## PAGE EXCERPT
BEGIN
The findings of Andrzejewski et al. support the observation that metformin-mediated energy imbalances can cause toxicity in cells. They demonstrate that metformin acts directly on mitochondrial complex I in cancer cells, limiting respiration and blocking glucose entry into the tricarboxylic acid cycle. It has long been known that malignant cells avidly consume glucose and preferentially metabolize glucose to lactate. However, studies of tumor metabolism in vivo have suggested that some tumor cells also oxidize glucose in the mitochondria . Since metformin prevents mitochondrial glucose metabolism, metformin might be particularly effective in tumors that rely on glucose oxidation via the tricarboxylic acid cycle.
Decreased vascularization of tumors affects the availability of both glucose and oxygen and may influence how glucose is used by cancer cells in vivo. Stabilization of hypoxia-inducible factors (HIFs) is a critical part of the metabolic adaptation to low-oxygen and activation of HIFs is reported in many cancers . Metformin has recently been shown to reduce hypoxia-induced HIF1? stabilization and diminish expression of HIF target genes in tumors , suggesting that metformin may serve a therapeutic role in cancers that are dependent on HIF signaling for survival in hypoxic environments. A better understanding of the signaling and metabolic effects of metformin on cancer cells will help define other tumor contexts likely to be sensitive to metformin.
END
## ENTRIES PROVIDED
BEGIN
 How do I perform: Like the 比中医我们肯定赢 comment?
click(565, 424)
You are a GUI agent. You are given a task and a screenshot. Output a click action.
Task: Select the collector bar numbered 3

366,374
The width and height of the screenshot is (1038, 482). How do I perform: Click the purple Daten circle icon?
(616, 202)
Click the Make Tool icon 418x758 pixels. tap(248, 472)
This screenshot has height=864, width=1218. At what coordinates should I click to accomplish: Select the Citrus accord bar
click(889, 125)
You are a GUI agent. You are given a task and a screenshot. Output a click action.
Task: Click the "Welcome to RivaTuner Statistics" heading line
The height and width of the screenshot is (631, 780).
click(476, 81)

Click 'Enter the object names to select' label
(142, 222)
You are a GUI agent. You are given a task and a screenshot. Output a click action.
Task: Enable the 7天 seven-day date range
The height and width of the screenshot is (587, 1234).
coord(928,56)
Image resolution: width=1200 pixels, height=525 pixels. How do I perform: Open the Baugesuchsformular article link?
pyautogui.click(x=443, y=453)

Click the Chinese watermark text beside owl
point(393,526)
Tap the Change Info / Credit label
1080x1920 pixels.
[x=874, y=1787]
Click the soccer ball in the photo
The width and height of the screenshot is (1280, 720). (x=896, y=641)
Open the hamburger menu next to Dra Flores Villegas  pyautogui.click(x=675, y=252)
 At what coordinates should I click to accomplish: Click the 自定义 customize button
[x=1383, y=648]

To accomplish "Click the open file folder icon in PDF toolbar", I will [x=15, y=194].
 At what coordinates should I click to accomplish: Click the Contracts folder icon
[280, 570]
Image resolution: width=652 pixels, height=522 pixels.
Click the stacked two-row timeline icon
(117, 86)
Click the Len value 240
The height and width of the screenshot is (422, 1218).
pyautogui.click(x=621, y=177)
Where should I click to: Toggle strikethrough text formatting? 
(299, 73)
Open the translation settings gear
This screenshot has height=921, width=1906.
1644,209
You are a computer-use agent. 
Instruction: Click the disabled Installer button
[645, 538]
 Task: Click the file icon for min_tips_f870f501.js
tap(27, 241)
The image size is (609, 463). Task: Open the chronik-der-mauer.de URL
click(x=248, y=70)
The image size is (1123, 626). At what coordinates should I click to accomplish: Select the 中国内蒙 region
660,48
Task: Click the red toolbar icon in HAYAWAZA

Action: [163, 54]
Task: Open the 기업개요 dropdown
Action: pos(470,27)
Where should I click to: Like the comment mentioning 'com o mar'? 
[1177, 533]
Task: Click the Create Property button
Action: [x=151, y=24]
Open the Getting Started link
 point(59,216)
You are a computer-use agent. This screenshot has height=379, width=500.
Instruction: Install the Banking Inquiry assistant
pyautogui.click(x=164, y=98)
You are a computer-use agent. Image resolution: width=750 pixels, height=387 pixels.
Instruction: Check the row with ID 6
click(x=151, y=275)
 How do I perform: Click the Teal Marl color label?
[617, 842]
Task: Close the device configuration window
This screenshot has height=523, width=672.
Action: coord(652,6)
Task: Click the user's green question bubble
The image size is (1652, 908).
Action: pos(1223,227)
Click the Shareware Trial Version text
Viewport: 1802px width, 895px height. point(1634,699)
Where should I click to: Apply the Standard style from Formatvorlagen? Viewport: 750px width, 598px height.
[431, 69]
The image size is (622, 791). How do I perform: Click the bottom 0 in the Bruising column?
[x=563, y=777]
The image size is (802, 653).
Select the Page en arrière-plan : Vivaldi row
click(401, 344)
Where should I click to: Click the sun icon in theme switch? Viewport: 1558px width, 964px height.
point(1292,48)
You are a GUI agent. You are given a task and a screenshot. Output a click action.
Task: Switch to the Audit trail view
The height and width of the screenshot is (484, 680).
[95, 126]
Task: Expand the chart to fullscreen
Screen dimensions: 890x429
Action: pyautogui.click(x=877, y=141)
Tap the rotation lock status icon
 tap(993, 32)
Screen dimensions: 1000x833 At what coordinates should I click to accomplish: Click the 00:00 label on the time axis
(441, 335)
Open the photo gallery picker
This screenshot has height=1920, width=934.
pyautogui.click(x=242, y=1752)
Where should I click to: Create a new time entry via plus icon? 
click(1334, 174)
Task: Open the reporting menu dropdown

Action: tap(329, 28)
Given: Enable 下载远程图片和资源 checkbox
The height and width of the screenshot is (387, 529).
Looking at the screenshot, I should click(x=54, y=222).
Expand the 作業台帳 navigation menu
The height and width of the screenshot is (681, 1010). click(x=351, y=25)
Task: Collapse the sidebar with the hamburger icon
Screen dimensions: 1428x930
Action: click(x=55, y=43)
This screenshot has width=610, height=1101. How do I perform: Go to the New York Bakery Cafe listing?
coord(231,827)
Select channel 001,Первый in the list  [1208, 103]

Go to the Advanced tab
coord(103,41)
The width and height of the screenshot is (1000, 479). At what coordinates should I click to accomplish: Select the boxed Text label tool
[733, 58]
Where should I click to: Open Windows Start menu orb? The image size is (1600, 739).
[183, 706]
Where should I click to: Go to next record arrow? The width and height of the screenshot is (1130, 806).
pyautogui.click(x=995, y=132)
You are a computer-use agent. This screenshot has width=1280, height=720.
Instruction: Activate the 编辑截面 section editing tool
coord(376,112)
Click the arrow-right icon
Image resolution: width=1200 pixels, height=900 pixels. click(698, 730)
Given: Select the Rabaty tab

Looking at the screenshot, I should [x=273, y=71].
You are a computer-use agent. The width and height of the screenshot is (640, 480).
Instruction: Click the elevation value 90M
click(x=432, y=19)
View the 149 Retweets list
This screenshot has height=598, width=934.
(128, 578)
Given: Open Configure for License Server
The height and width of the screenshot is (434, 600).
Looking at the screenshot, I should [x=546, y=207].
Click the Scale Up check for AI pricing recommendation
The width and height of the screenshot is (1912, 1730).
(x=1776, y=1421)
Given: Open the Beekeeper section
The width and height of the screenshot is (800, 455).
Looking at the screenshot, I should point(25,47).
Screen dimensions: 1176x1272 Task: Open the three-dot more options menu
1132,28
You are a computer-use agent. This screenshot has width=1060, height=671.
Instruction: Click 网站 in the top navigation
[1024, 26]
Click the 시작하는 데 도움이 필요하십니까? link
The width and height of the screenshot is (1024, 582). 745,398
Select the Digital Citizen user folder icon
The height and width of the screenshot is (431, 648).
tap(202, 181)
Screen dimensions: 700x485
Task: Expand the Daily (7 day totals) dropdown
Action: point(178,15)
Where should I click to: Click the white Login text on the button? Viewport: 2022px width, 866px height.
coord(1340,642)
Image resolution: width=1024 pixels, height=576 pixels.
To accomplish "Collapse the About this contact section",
END
From the passage on metformin and tumor metabolism, pull out the words starting with "Decreased vascularization of" and going on through "sensitive to metformin.".

Decreased vascularization of tumors affects the availability of both glucose and oxygen and may influence how glucose is used by cancer cells in vivo. Stabilization of hypoxia-inducible factors (HIFs) is a critical part of the metabolic adaptation to low-oxygen and activation of HIFs is reported in many cancers . Metformin has recently been shown to reduce hypoxia-induced HIF1? stabilization and diminish expression of HIF target genes in tumors , suggesting that metformin may serve a therapeutic role in cancers that are dependent on HIF signaling for survival in hypoxic environments. A better understanding of the signaling and metabolic effects of metformin on cancer cells will help define other tumor contexts likely to be sensitive to metformin.